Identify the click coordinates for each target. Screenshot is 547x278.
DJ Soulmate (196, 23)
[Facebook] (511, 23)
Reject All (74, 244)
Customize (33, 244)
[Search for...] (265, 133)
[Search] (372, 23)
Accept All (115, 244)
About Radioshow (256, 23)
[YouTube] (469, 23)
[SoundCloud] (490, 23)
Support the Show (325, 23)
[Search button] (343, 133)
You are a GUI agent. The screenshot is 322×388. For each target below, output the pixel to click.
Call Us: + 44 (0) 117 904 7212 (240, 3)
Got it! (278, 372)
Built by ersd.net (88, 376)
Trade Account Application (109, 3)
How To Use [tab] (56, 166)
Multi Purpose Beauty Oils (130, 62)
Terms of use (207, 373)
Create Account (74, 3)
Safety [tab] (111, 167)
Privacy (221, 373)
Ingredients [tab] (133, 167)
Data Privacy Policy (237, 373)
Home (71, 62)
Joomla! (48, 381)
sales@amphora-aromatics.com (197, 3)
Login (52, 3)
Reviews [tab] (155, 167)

__________________________________________________

SET EXERCISE -> Output every line of the items above as a JSON list of strings, one string per line, leaving out any blank lines.

ANSWER TO THIS TASK ->
[
  "Identify the click coordinates for each target. Screenshot is 547x278.",
  "DJ Soulmate (196, 23)",
  "[Facebook] (511, 23)",
  "Reject All (74, 244)",
  "Customize (33, 244)",
  "[Search for...] (265, 133)",
  "[Search] (372, 23)",
  "Accept All (115, 244)",
  "About Radioshow (256, 23)",
  "[YouTube] (469, 23)",
  "[SoundCloud] (490, 23)",
  "Support the Show (325, 23)",
  "[Search button] (343, 133)",
  "You are a GUI agent. The screenshot is 322×388. For each target below, output the pixel to click.",
  "Call Us: + 44 (0) 117 904 7212 (240, 3)",
  "Got it! (278, 372)",
  "Built by ersd.net (88, 376)",
  "Trade Account Application (109, 3)",
  "How To Use [tab] (56, 166)",
  "Multi Purpose Beauty Oils (130, 62)",
  "Terms of use (207, 373)",
  "Create Account (74, 3)",
  "Safety [tab] (111, 167)",
  "Privacy (221, 373)",
  "Ingredients [tab] (133, 167)",
  "Data Privacy Policy (237, 373)",
  "Home (71, 62)",
  "Joomla! (48, 381)",
  "sales@amphora-aromatics.com (197, 3)",
  "Login (52, 3)",
  "Reviews [tab] (155, 167)"
]